Format the entries below as a JSON list of strings, with one string per line and no blank lines. Leave the pictures out of your answer.

[RECORDS SHOWN start]

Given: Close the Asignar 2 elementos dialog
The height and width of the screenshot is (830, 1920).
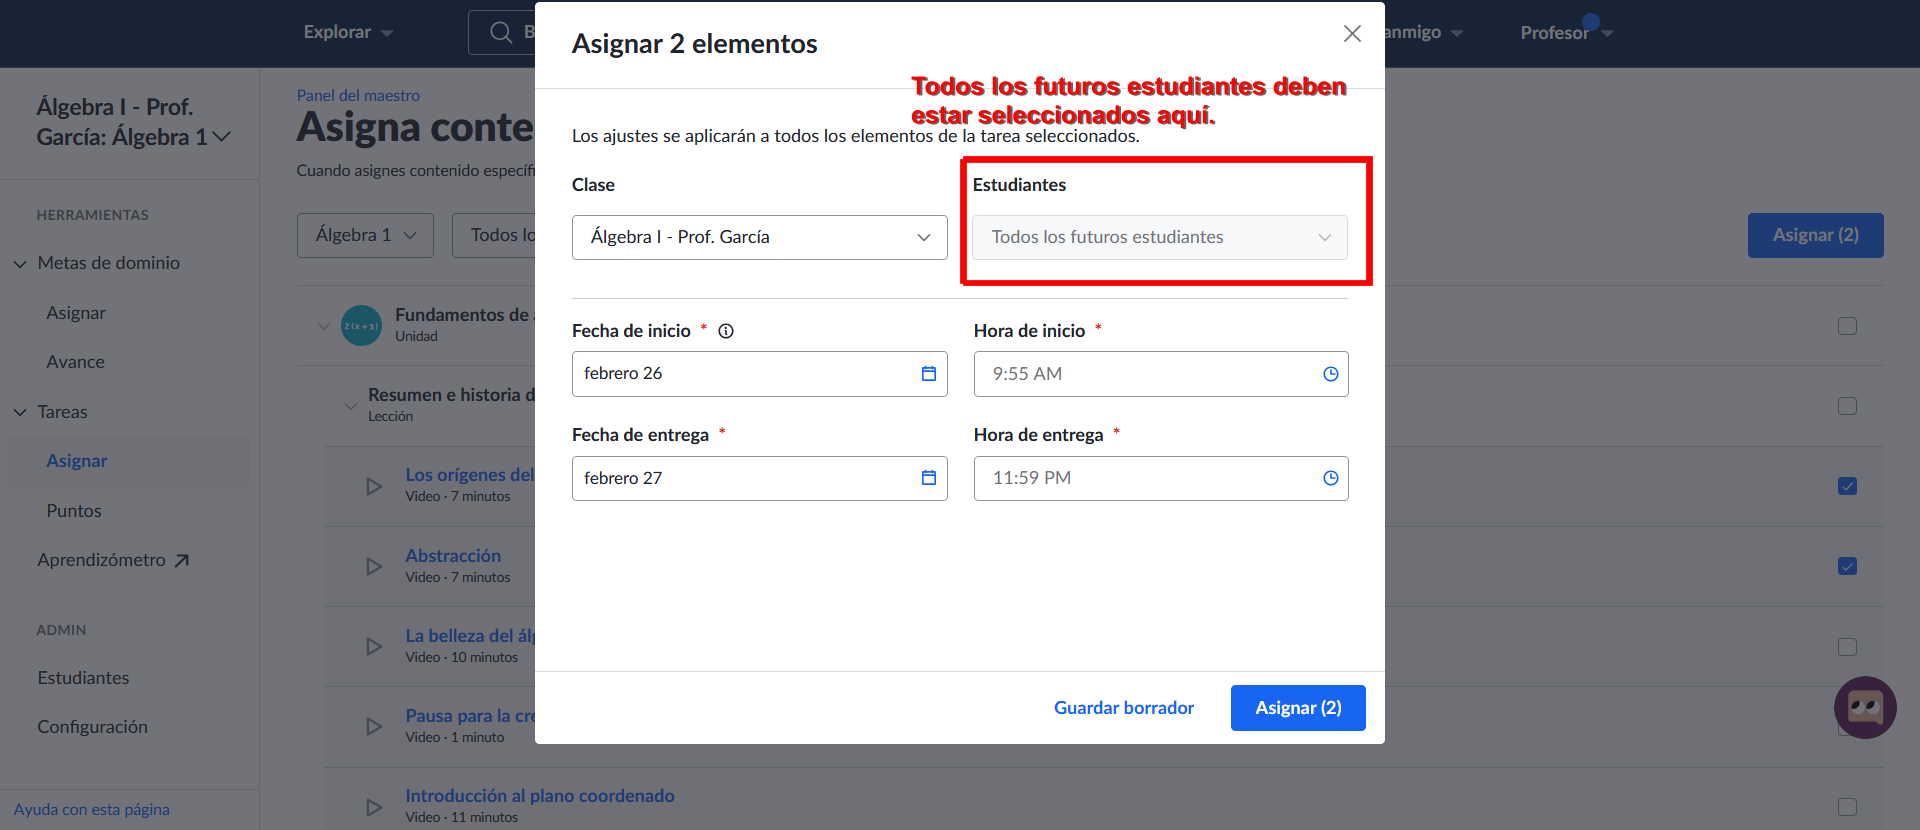Looking at the screenshot, I should click(x=1352, y=34).
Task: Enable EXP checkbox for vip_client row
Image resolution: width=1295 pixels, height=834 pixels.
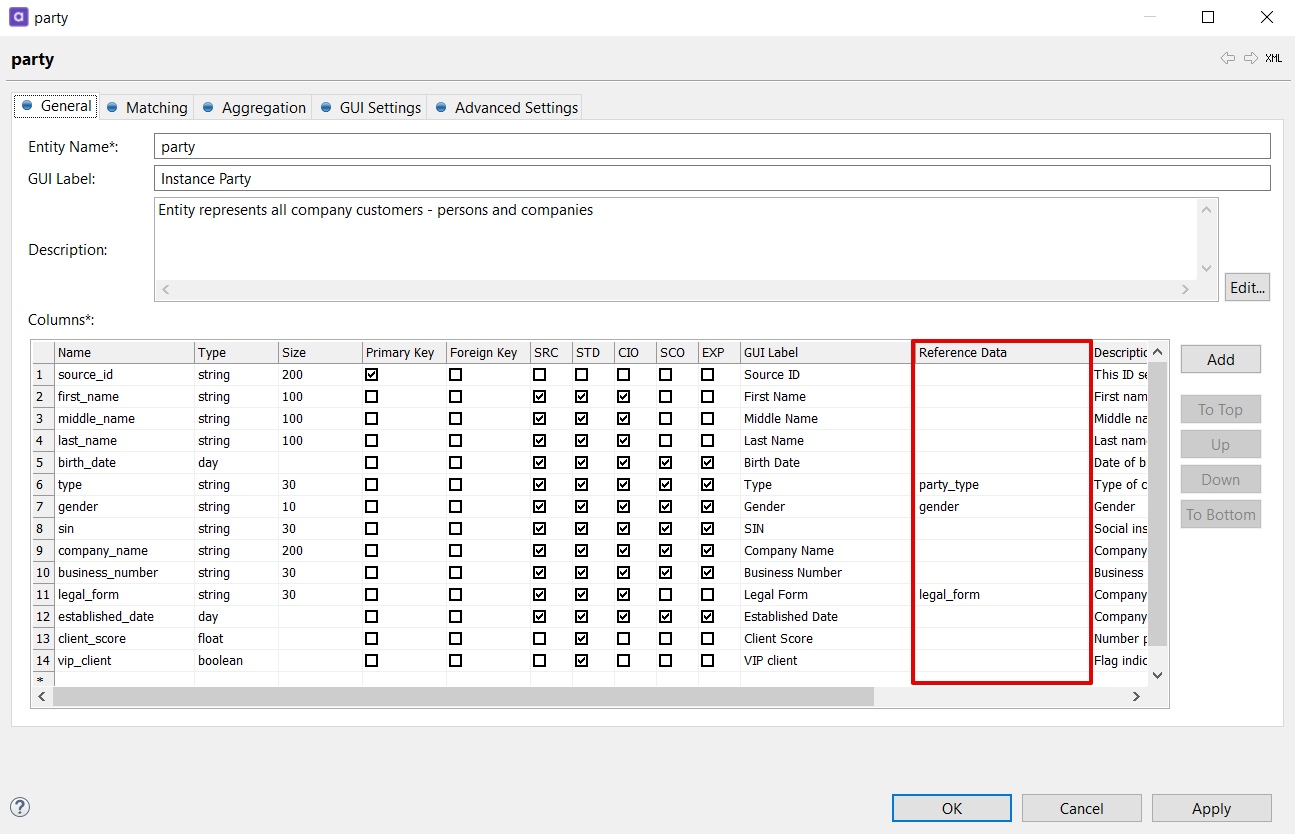Action: coord(708,661)
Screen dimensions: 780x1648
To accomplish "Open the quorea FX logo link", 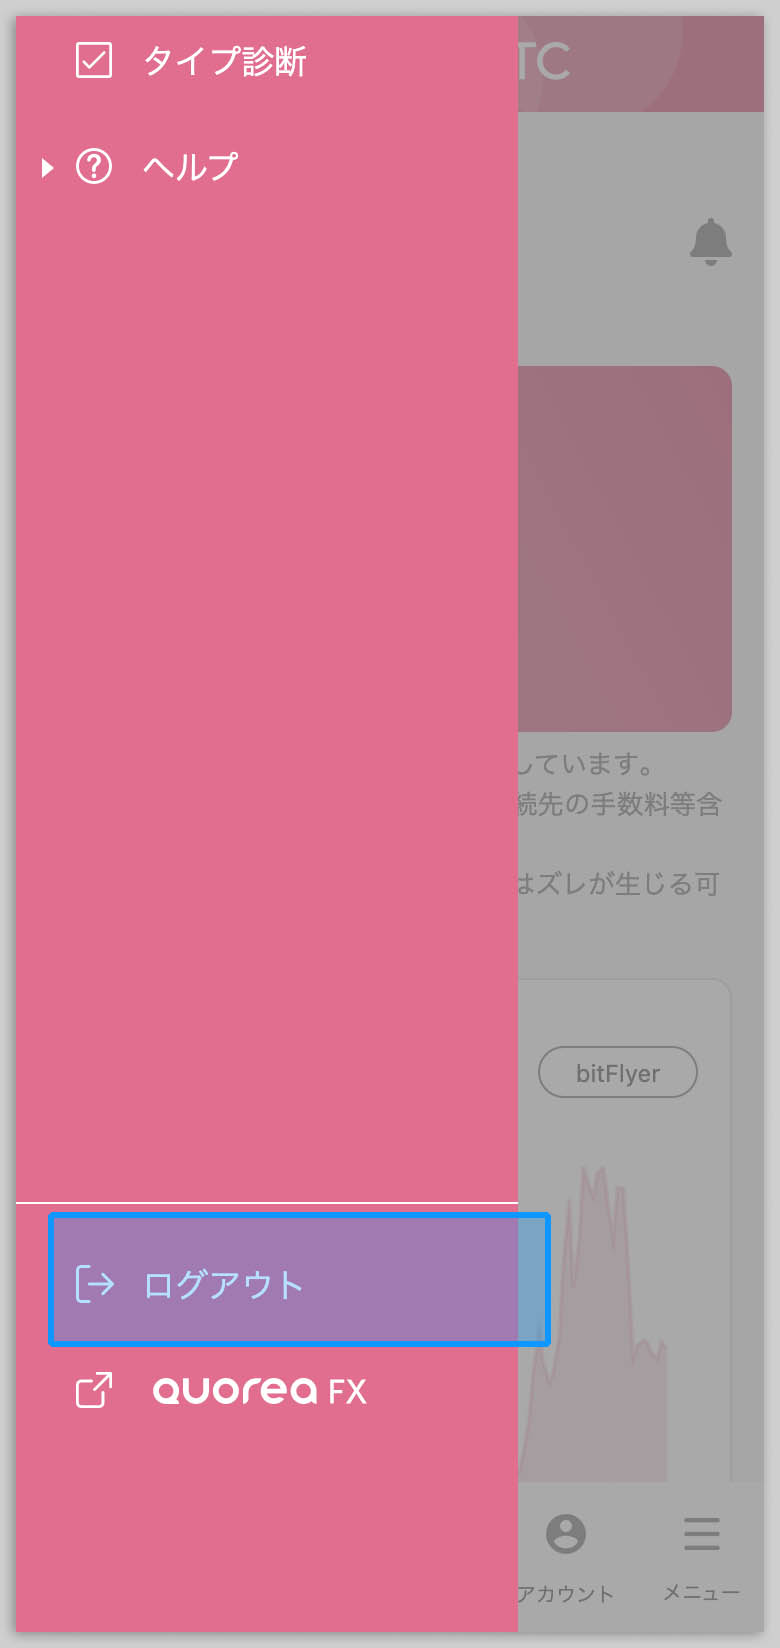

[RECORDS SHOWN end]

** SOLUTION **
[
  "Given: Close the Asignar 2 elementos dialog",
  "The height and width of the screenshot is (830, 1920).",
  "Looking at the screenshot, I should click(x=1352, y=34).",
  "Task: Enable EXP checkbox for vip_client row",
  "Image resolution: width=1295 pixels, height=834 pixels.",
  "Action: coord(708,661)",
  "Screen dimensions: 780x1648",
  "To accomplish \"Open the quorea FX logo link\", "
]